Digital health, in all its forms, from the most frugal to the most technologically advanced, represents an unprecedented opportunity for the African continent, most of whose countries are still experiencing great difficulty in the area of access to health, due to a lack of human and financial resources. Foreign companies such as Zipline have decided to set up in such countries, taking advantage of less strict regulation than in Europe or the United States. Yet, today, it is these more frugal solutions that have the greatest impact, since they are both more accessible and easier to implement.

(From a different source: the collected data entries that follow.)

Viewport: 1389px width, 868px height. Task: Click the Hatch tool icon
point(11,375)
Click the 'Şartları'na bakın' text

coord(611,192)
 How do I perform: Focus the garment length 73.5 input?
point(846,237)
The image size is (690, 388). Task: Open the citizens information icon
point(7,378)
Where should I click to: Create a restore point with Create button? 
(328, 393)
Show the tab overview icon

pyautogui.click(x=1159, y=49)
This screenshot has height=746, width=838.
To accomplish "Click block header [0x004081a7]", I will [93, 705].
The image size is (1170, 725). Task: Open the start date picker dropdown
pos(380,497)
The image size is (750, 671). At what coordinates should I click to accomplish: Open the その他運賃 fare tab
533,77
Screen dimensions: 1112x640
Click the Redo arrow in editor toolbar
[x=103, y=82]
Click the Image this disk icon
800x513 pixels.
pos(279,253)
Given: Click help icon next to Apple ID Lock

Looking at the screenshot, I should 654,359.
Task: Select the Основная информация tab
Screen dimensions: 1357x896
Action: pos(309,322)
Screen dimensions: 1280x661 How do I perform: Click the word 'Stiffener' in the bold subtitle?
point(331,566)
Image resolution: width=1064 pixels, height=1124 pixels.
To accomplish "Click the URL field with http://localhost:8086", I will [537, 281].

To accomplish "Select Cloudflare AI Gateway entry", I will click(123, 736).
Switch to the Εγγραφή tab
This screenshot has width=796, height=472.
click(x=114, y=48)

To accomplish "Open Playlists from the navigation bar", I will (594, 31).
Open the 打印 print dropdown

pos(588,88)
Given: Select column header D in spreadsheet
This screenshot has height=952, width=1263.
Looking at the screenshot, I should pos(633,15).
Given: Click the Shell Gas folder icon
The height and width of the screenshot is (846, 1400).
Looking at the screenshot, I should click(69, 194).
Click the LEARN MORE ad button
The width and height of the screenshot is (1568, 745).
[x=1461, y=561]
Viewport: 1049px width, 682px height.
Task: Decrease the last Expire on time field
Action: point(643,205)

Initiatives are emerging on all sides, from startups inventing new technologies to promote better access to healthcare, detect diseases, or easily reach a doctor. But the challenge now lies in mutualizing all these solutions and bringing them to the national level. To this end, the report of the working group of the 2017 United Nations Ad Hoc Commission on Sustainable Development urges governments to make a real commitment, particularly by bringing together ministries of telecommunications and health, in order to create coherent networks and have an impact beyond simple “test” areas for pilot projects. This is what Rwanda, a true example for the continent but also for Western countries, has undertaken since the implementation of its first “e-health” strategy in 2006, and which today enables the country to have a structured and efficient digital health system.